A couple of years ago, I wrote the first draft of a novel. Not my first attempt at a full-length story, but it was one I felt had the most promise. It took me nearly six months to complete the first draft. There were many bursts of writing, followed by reading and re-reading, then deleting and starting over. But eventually, finally, I completed the first (very rough) draft.
Overall, I was happy with how it turned out. The bones were there, solid bones, but they weren’t held together very tightly. I didn’t like the opening pages. The story didn’t have a strong beginning. As a reader, I wouldn’t have been interested to read more. So I spent another month or so working on it, trying to get the words just right.
Frustration set in. Writers reading this will understand. Sometimes you hit a roadblock in a story. At first, the story is playing out in your head, you’re just following it along. Then, suddenly, there’s a pothole, a blank spot in the road ahead, and the story continues on the other side. The problem is trying to fill that pothole, connect the two halves. Usually, I can play around with it, try a few things, then something connects and I can finish writing the story.
This was like that, only it was at the very beginning. Initially, I was able to just write something to get me going. The rest of the story came together more or less as I hoped it would. It needed work, of course. No first draft should ever see the light of day. But I was happy with it
My solution was to walk away from it for a bit. I figured distance and distraction would allow my head to clear and I could come back to it with a new perspective. I’ve done that before with my short stories.

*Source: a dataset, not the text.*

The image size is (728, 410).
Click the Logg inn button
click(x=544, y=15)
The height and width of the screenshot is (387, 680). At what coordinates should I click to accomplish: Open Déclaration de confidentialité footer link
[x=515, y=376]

A few weeks turned into a few months, which silently turned into a few years. I would think about it every now and then. I would think about that stubborn beginning. I’d remember the different versions I had written, and how none of them fit well. I’d then tell myself to stop thinking about it for a while longer.
Recently, I had a dream about the story. I don’t remember all the details. Most of those faded quickly after I woke. What I do remember was seeing different scenes from the story playing out, like I was there, standing to one side like an invisible observer. One of those scenes stuck with me after I opened my eyes. It stayed with me for a few days, playing in the background as I went about my day.
Then it hit me. That was the opening.
It had been there all along. Just in the wrong place in the narrative. Cutting and pasting it to the beginning was as satisfying as fitting the final piece of a jigsaw puzzle. But unlike a puzzle piece, it’s not a perfect fit. It needs to be reworked.
Still, it has me feeling like it’s time to move forward with this story. I’m ready to start on the second draft, beginning with cleaning up the new opening. It’s been a long time coming, and I do feel guilty for having ignored it for so long, but I know it’s going to be a fun trip.